J’ai appris ce matin que deux de mes grands amis ont un froid, une sorte d’essoufflement de leur camaraderie. Le premier aurait blessé le deuxième pour, en fait, peut-être un petit rien, et le second d’exprimer sa douleur aurait à son tour blessé le premier. Analysé de l’extérieur, on pourrait facilement rire de la situation, alors qu’on s’aperçoit que le malaise est tout de même là et qu’il aura fini par égratigner le vernis.
J’ai le réflexe de ne plus m’en faire avec ça. Une relation d’amitié n’est pas différente d’une relation de couple, et il faut du courage parfois pour mettre son pied à terre et insister pour demeurer soi-même, même s’il faut, on le sait tous, prendre avec de gros grains de sel nos prétentions à l’originalité de nos besoins en la matière.
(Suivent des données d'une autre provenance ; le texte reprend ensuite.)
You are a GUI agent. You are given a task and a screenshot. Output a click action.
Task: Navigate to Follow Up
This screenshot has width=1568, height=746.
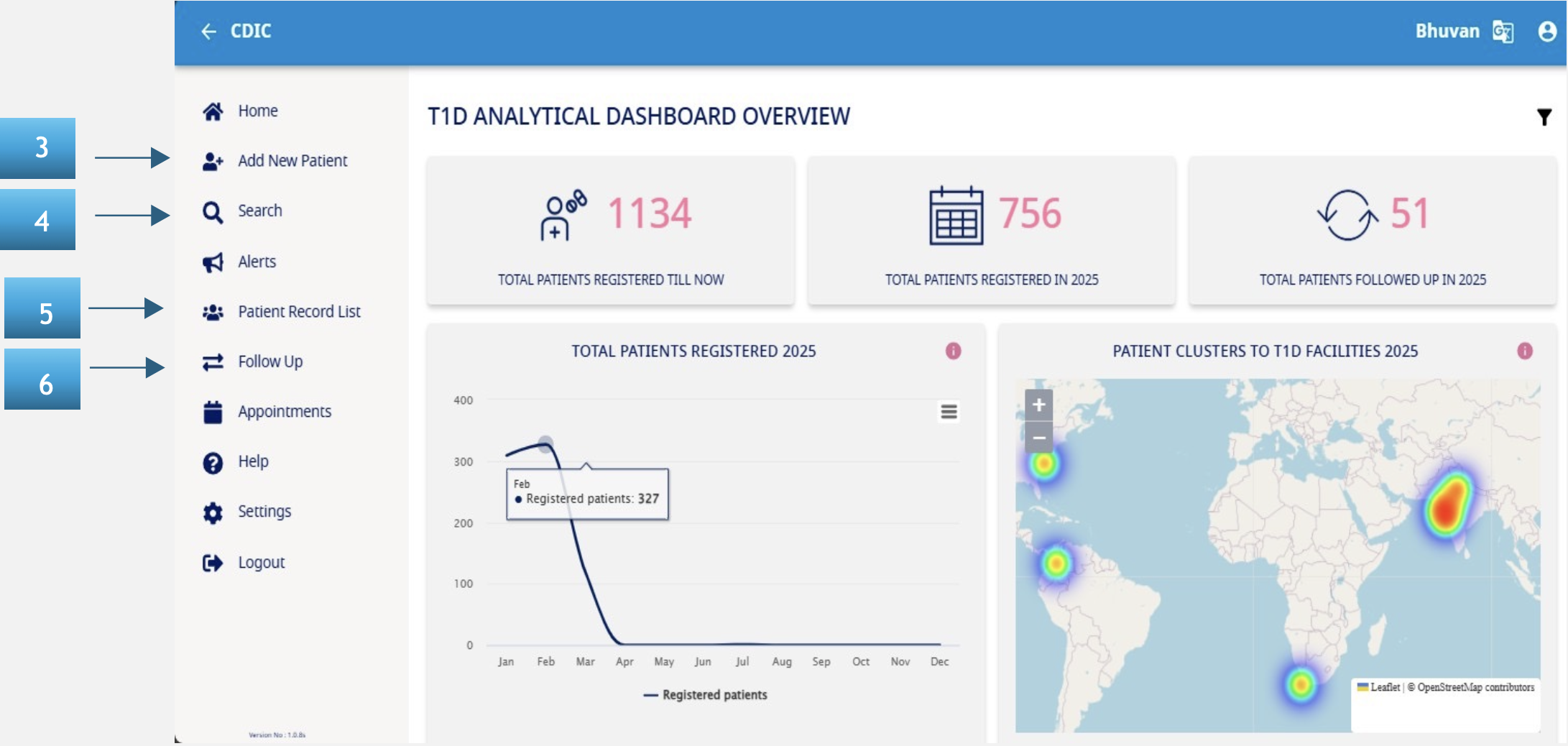[269, 362]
Mais parfois, il est vraiment nécessaire de se protéger, de dire que ça ne va pas. Et quand on n’y réussit pas, notre jardin intérieur se referme, tente en même temps, avec désespoir, de conserver une flamme qui s’éteint pourtant inexorablement, faute d’air frais. Perdre un ami n’est pas si grave ; il n’est, après tout, que l’un de ces nombreux navires qui accostent et qui repartent. Notre plaisir était certes de revoir ses voiles à nouveau à l’horizon, mais soyons honnêtes, nous naviguons nous aussi, nos voyages nous sculptent différemment.
J’ai rencontré dans ma courte vie plusieurs gens. J’en connais beaucoup et peu. Pour être honnête, ils ne m’intéressent plus et ce n’est pas leur enlever leur valeur. Ma cervelle n’est pas immense et mon coeur y est déjà à l’étroit. J’apprends à ne pas tout donner, je cherche tantôt seul, tantôt accompagné, à m’épanouir.
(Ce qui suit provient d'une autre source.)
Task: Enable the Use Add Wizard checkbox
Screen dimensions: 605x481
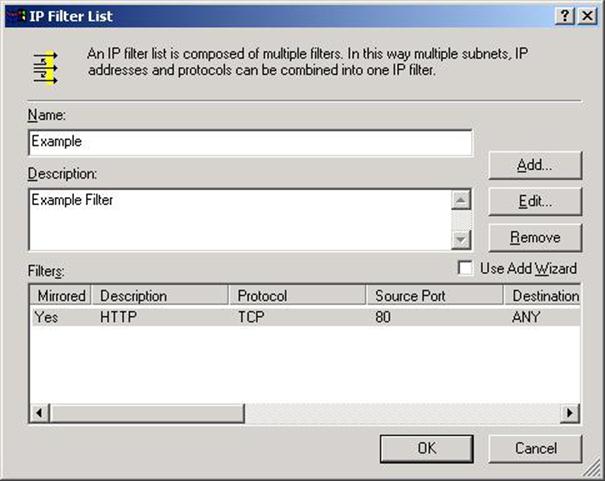Action: (465, 268)
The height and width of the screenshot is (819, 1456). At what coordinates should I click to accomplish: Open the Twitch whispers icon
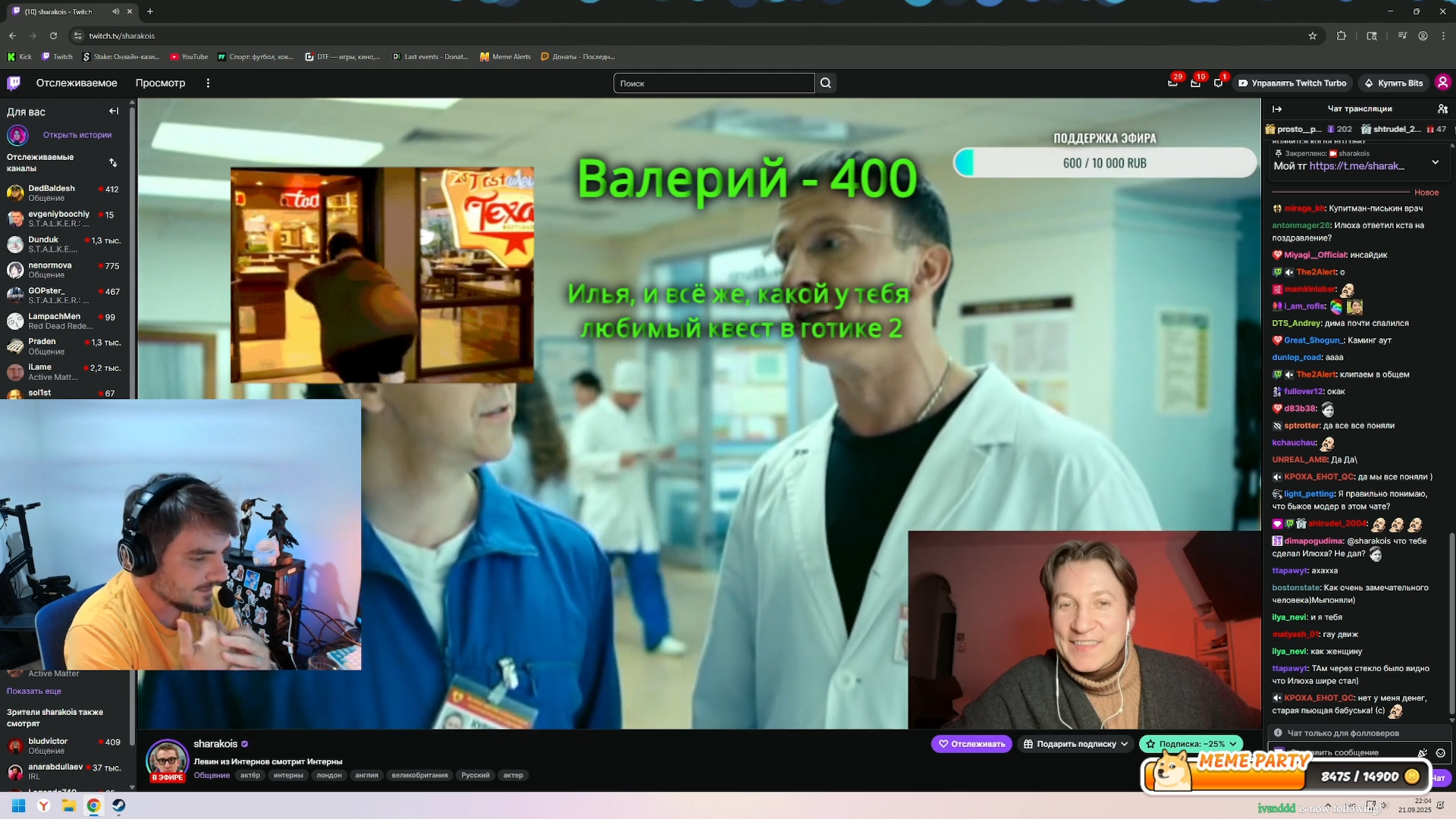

Rien n’exclut la solidarité, rien n’oblige ces amitiés, ces amours parfois fragiles à s’éteindre. Il faut du travail en tout, et s’il est un domaine où l’architecture n’use pas de plans, c’est bien celui de la relation humaine. Ne nous étonnons pas alors quand la porte ne ferme plus ou que l’édifice s’effondre. On a le choix de recommencer et même d’y trouver un plaisir très zen à redécouvrir l’autre.
Mais du courage, bon sang, il en faut pour faire fructifier notre âme. D’abord et avant tout. N’oublions pas que, au plus profond de nous, notre nature est celle de l’animal qui veut vivre et se projeter dans le temps. Notre égoïsme, notre démon intérieur, comme le dit une belle chanson, est parfois notre meilleur ami. Et bravo à ceux et celles qui arrivent à larguer les amarres pour ensuite décider de les nouer, de nouveau, à la corde d’anciennes ou de nouvelles sirènes.